EXERCISE ▸ Put the items in the part that opens with the line containing "Given: Click the 'Événement: Neige" and closes with the line containing "pos(1042,31)" into a two-column CSV with the headers instruction and click. Each item gets one row with its text and its answer, each in a single quoted field with line breaks replaced by spaces.
--- --- ---
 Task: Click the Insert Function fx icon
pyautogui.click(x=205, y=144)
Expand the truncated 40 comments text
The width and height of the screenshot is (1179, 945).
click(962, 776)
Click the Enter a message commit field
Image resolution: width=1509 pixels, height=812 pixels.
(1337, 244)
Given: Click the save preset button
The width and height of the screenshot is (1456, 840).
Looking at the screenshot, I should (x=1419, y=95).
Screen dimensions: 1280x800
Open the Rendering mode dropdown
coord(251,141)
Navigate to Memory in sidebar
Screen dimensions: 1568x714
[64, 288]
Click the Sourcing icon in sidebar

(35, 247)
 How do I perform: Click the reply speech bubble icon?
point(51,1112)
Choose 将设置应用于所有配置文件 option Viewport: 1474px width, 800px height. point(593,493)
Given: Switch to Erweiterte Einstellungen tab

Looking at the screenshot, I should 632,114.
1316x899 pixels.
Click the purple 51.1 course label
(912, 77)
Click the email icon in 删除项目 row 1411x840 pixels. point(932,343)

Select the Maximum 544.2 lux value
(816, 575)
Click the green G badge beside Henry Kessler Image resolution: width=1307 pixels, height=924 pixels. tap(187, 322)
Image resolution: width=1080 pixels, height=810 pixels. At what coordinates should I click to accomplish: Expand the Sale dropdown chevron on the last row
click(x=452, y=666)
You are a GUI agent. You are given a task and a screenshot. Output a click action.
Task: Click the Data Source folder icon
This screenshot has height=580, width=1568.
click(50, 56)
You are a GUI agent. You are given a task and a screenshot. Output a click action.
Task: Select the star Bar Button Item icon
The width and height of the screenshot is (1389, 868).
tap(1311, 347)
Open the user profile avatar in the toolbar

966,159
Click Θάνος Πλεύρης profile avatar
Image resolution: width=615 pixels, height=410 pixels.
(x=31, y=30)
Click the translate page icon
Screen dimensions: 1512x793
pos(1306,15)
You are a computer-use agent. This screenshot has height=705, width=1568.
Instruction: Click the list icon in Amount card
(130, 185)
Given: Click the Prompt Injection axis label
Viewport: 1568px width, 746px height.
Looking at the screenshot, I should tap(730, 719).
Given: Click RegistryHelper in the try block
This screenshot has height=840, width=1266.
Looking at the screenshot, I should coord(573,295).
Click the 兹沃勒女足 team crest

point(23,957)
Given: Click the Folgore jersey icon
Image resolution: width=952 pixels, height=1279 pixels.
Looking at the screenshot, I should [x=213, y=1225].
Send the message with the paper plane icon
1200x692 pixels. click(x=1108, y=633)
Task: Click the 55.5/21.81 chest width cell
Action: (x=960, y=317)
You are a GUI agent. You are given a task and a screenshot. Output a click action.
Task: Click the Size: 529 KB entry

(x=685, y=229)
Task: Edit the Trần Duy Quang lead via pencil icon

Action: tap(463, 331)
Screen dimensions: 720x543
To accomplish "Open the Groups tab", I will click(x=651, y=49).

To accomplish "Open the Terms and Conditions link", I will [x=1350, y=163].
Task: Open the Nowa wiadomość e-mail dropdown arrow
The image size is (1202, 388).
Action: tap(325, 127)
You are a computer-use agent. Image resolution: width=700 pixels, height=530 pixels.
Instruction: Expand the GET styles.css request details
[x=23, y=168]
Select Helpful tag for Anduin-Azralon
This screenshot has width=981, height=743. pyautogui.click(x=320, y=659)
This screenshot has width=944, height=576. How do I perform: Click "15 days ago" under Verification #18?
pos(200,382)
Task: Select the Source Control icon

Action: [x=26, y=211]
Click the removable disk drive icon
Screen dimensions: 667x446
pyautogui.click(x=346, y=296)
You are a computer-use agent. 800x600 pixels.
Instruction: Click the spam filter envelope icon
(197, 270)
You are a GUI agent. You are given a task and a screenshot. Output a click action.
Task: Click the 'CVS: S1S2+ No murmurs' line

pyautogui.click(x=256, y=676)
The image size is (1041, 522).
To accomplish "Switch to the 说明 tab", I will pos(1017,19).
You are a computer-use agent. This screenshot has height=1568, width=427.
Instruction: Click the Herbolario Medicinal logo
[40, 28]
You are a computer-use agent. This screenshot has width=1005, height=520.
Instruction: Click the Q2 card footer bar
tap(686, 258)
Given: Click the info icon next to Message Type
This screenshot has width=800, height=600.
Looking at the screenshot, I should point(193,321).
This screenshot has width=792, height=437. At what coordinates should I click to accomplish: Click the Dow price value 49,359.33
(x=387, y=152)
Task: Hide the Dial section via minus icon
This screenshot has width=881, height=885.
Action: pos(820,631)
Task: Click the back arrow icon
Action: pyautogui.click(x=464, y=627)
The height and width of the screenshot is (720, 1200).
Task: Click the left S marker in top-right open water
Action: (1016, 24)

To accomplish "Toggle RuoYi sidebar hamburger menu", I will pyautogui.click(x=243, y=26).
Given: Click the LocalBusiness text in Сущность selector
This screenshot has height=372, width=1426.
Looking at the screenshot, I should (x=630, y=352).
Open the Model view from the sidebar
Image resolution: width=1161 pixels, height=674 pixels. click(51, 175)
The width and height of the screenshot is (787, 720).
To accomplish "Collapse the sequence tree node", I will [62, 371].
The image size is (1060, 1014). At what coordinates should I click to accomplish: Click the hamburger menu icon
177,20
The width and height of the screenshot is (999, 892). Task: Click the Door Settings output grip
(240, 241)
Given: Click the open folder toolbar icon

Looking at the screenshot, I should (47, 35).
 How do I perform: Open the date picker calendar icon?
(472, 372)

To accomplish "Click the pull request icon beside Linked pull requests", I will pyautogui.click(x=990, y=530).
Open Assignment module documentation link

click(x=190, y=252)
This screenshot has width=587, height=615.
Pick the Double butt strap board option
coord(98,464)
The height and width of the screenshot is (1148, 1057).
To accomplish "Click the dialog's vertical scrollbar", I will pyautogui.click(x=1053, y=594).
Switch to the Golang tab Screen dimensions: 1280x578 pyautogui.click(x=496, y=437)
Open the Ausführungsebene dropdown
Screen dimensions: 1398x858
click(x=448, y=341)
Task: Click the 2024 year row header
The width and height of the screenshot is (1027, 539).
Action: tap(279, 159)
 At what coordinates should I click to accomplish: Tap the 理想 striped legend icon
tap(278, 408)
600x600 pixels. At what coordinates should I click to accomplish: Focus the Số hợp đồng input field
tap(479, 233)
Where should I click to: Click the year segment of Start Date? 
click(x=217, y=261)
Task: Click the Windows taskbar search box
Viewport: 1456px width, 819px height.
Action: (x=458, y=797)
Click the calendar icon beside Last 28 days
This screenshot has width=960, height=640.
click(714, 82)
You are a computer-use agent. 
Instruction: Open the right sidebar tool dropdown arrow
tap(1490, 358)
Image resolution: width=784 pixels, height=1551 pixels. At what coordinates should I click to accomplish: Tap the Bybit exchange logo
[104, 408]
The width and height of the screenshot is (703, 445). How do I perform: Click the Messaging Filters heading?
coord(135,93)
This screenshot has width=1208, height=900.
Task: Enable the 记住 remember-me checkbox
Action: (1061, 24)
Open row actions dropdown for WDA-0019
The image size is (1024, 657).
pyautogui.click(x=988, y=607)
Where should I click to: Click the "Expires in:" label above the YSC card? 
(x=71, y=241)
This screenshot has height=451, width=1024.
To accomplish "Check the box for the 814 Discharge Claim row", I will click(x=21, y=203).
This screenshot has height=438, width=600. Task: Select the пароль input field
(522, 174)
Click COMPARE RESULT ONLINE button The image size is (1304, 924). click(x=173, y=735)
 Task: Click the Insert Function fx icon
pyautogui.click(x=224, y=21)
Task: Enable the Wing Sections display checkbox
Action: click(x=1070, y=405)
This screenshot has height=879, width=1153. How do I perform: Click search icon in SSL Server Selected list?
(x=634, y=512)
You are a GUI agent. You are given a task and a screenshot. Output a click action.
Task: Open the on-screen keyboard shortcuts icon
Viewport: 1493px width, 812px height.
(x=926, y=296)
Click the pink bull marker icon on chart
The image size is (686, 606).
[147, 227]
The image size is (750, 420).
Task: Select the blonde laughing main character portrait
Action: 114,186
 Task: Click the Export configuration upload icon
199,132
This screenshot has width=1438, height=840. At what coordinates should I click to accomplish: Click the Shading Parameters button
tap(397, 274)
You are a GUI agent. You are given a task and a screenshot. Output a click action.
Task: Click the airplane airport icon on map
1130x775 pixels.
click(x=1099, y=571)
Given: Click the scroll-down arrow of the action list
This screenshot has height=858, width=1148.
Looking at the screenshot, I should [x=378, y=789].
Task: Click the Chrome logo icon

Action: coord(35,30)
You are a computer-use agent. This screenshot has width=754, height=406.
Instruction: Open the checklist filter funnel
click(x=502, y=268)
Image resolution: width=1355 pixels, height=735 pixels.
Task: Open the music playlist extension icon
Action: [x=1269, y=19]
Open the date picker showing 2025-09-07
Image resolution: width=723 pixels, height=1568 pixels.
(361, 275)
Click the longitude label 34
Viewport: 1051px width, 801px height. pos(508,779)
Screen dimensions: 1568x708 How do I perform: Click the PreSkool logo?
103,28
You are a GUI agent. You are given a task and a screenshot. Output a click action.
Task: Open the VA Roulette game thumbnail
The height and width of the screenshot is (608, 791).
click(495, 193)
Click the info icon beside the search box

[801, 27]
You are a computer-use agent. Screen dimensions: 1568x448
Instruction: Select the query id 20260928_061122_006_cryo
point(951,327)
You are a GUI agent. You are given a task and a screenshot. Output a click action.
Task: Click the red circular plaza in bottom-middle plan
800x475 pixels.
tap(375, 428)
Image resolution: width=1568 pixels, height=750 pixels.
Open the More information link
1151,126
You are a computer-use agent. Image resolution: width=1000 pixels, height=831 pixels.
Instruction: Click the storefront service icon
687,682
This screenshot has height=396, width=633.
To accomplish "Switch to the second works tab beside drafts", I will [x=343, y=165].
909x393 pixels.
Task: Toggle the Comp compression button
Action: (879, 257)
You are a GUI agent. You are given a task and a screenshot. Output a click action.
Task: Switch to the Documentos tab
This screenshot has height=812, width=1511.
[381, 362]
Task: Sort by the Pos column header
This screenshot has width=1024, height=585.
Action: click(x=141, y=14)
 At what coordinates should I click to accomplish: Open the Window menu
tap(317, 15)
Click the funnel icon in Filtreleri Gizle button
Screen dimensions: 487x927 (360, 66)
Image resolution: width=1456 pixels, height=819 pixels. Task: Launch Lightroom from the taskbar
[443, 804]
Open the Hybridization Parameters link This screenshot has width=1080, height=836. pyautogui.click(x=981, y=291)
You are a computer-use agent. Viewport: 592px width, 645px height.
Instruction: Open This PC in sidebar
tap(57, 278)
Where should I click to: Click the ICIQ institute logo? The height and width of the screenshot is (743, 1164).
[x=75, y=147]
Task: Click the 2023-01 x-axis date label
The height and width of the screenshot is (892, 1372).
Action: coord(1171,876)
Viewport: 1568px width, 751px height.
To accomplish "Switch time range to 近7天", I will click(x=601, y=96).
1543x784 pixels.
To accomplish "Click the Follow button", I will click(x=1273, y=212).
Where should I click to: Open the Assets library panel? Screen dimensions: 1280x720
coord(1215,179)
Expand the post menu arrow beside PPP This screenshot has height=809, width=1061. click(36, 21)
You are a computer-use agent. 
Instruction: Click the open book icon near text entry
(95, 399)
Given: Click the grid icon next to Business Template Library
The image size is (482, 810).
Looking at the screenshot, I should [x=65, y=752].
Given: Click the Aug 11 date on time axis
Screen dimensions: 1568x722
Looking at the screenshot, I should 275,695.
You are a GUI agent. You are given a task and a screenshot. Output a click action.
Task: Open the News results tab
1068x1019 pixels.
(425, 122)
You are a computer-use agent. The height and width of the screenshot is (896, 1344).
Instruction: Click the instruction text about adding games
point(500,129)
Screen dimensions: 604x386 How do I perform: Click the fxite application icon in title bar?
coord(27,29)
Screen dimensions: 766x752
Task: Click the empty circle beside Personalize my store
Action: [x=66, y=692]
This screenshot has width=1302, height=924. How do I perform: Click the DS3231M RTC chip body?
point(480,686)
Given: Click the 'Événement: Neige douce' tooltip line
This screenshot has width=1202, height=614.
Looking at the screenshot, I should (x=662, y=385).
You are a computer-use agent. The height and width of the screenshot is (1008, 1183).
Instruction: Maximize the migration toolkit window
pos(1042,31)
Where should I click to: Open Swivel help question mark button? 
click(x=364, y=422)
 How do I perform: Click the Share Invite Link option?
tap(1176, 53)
--- --- ---
WRITTEN SOLUTION ▸
instruction,click
"Given: Click the 'Événement: Neige douce' tooltip line This screenshot has width=1202, height=614.","Looking at the screenshot, I should (x=662, y=385)."
"You are a computer-use agent. The height and width of the screenshot is (1008, 1183). Instruction: Maximize the migration toolkit window","pos(1042,31)"